### Rows:
* * * * *

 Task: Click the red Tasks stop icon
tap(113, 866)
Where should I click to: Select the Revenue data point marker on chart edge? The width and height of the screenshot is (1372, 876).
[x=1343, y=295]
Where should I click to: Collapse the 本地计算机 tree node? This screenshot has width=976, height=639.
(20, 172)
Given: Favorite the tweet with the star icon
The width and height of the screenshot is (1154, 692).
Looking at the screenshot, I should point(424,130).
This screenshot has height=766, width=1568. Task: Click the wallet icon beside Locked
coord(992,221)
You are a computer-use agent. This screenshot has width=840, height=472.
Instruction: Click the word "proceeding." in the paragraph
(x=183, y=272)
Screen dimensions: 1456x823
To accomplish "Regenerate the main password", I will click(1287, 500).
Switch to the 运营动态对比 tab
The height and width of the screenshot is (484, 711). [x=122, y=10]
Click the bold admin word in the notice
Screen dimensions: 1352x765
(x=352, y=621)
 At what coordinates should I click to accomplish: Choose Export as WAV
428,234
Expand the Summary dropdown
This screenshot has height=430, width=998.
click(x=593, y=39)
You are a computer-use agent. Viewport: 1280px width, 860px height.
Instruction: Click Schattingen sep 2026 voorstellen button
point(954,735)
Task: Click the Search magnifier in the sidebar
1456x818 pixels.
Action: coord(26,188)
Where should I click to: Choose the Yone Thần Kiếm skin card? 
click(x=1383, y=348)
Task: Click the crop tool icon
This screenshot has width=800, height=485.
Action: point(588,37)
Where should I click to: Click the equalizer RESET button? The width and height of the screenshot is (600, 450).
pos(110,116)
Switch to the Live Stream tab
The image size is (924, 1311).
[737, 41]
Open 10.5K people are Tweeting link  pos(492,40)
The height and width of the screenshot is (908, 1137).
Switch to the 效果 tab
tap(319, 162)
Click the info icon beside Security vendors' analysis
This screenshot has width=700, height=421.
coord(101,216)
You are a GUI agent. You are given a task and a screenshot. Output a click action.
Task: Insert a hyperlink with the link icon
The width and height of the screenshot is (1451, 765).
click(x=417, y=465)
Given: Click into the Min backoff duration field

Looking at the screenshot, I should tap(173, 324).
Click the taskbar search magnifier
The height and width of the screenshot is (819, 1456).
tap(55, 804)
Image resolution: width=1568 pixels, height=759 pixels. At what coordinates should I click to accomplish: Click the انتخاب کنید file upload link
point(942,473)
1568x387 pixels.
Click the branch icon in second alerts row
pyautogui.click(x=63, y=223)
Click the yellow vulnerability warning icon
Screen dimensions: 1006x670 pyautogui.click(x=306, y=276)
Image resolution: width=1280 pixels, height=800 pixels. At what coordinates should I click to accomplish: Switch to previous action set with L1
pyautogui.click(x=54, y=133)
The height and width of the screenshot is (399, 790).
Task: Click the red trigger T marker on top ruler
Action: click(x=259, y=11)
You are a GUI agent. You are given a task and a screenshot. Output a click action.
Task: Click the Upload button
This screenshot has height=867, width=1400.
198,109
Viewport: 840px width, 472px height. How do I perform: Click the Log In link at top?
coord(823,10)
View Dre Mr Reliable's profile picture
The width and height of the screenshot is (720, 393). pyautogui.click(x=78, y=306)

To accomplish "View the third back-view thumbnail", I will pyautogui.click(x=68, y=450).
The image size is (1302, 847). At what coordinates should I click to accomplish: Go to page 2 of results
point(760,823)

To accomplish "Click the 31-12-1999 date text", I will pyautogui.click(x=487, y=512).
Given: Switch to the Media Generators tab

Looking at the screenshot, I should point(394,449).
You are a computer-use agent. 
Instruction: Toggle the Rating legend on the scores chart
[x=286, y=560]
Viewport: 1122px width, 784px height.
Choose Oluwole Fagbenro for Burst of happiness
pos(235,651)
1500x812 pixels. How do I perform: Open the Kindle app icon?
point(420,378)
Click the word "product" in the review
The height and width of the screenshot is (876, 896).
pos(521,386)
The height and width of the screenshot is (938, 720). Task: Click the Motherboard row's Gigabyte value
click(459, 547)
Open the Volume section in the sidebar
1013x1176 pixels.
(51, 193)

* * * * *

Collect each line of the material that contains the word "beside", and copy those lines out in full.

### Answer below:
This screenshot has height=766, width=1568. Task: Click the wallet icon beside Locked
Click the info icon beside Security vendors' analysis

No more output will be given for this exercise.